Tra cinema e letteratura, sul filo della memoria di Anna Maria Sorbo

Tra gli eventi in locandina a Parigi dal 14 febbraio all’8 marzo 2023 alla Biblioteca Benoîte Groult, nell’ambito di un più nutrito calendario di iniziative dedicato a Cultura e parità di genere, la proiezione del film Les mots comme des pierre. Annie Ernaux, écrivain, realizzato nel 2013 da Michelle Porte – sceneggiatrice, documentarista e regista poco nota al grande pubblico in Italia, ci consente di tornare a parlare di un film per il quale si può legittimamente utilizzare l’espressione “da non perdere”. Si tratta di I miei anni Super 8 (titolo originale: Les années Super 8), che la scrittrice francese Premio Nobel per la Letteratura 2022 firma insieme con il figlio David Ernaux-Briot. Tra l’altro, detto per inciso, entrambe le opere di Ernaux e Porte hanno nella memoria e nel rapporto tra memorie scritte e filmate un unico comune denominatore.
Alla fine dell’inverno del 1972, mentre Annie insegna e intanto cerca il suo posto nel mondo, scrivendo di nascosto dai familiari (ignara che di lì a poco quel manoscritto segreto segnerà il suo esordio letterario con Gallimard) lei e suo marito Philippe acquistano una cinepresa e un proiettore Super 8. Sono proprio i filmini amatoriali girati fino al 1981 – quasi sempre dal compagno – a costituire la “materia” del film: 5 ore di riprese rimaste a lungo dimenticate, dopo la separazione tra i due, prima di essere riportate alla luce con le loro scene di vita quotidiana, la casa di Annecy, i Natali e le ricorrenze varie, le gite in campagna e sulla neve, le vacanze estive con i suoceri e i viaggi, tanti: dal Cile di Allende alla Russia sovietica, dall’Albania comunista di Hoxha alla Spagna post-franchista al Marocco, nuova meta esotica.

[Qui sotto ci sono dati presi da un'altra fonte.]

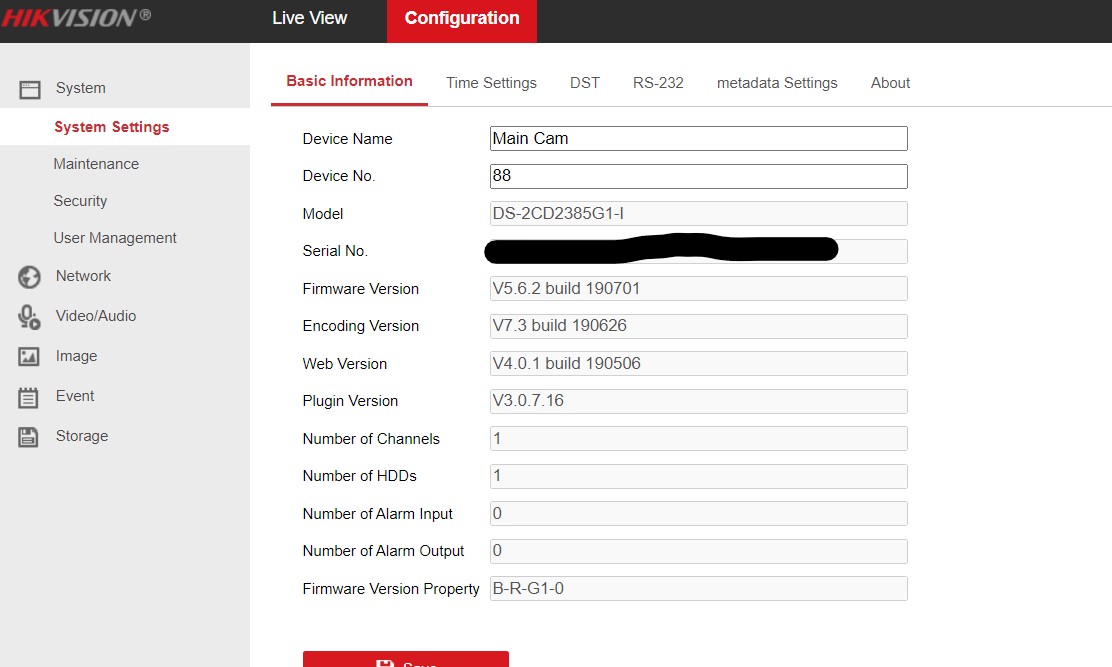Switch to the Configuration tab
The height and width of the screenshot is (667, 1112).
(x=462, y=19)
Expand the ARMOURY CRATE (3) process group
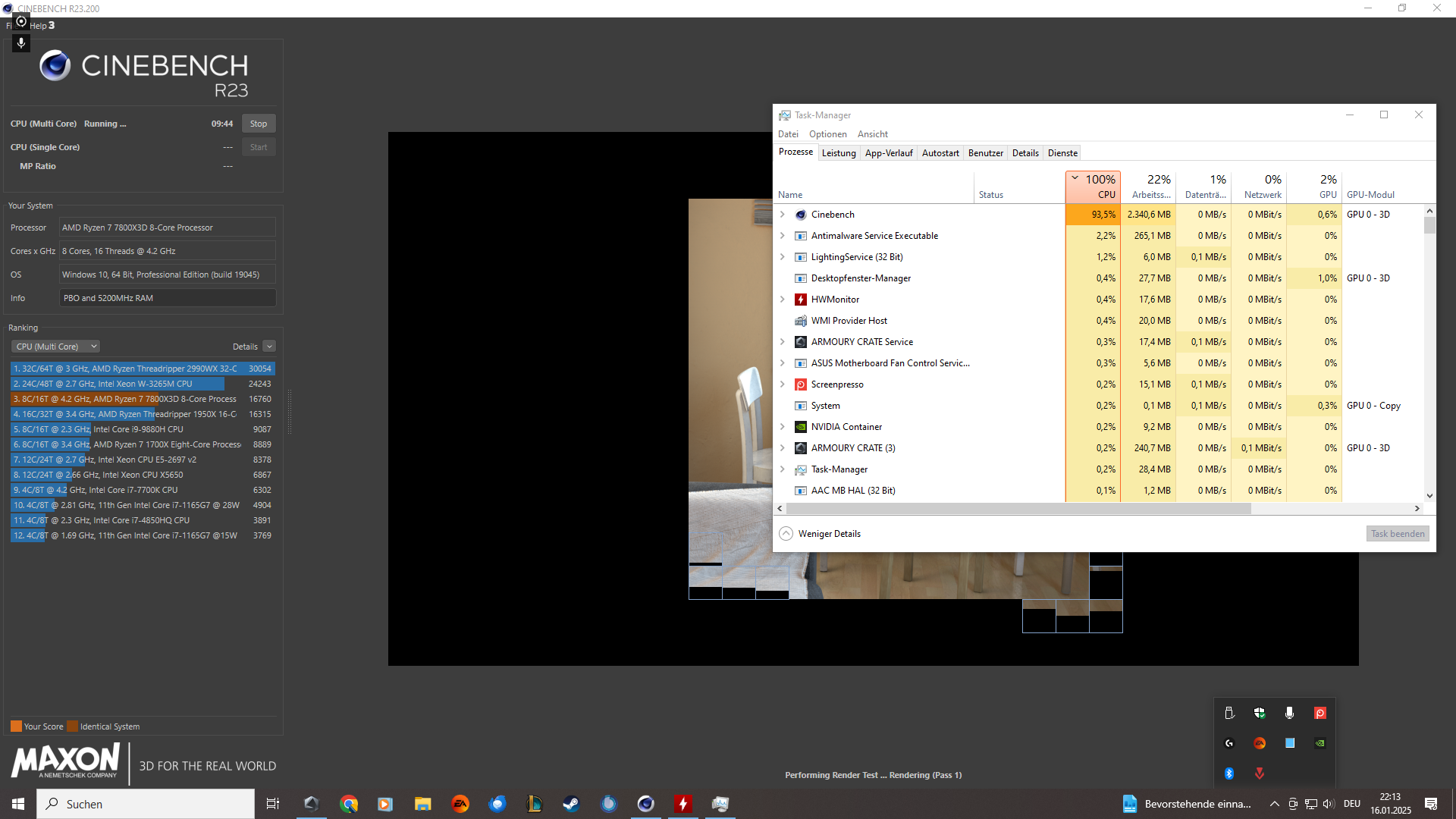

Se l’assemblaggio ne conserva l’ordine cronologico, a svelare ciò che c’è dietro e intorno alle immagini provvede la voice over della stessa Ernaux che le accompagna, riempiendo il tipico silenzio delle riprese in Super 8 e “cucendo” un perfetto testo in contrappunto, grazie al quale come nei suoi libri – a dispetto del forte dato autobiografico di partenza – l’individuale e il collettivo si fondono e l’intimità dell’archivio di famiglia si apre su una dimensione più ampia. «Rivedendo i nostri filmini, mi è venuto in mente» – ha scritto nelle note di regia la scrittrice – «che esse costituivano non solo un archivio di famiglia, ma anche una testimonianza dei gusti, degli svaghi, dello stile di vita e delle aspirazioni di una classe sociale nel decennio successivo al 1968».  Così, la grana della pellicola Super 8, mentre trasmette il gusto e il colore di quegli anni, sembra preannunciare che quel mondo nel bene e nel male sta per cambiare definitivamente, portando grandi conquiste, nuovi modi di intendere i ruoli di genere, prese di coscienza e trasformazioni epocali, ma covando anche profonde contraddizioni e lasciandosi dietro una scia nostalgica di rimpianto e disillusione.
Il fascino maggiore di I miei anni Super 8 resta tuttavia ancorato al piano filmico e sta nel costruire una narrazione per immagini che in un certo senso si situa all’opposto dell’ “effetto di realtà” prodotto dal cinema, indaga la differenza sottile tra reale e irreale e ha il potere di evocare luoghi, cose e persone che non ci sono più o (citiamo a memoria dalle parole della Ernaux) ciò che può trovarsi “qui” in un  altro momento: nel cesellare uno di quei cristalli di tempo in bilico tra l’adesso e il ricordo, forse addirittura tra la vita e la morte.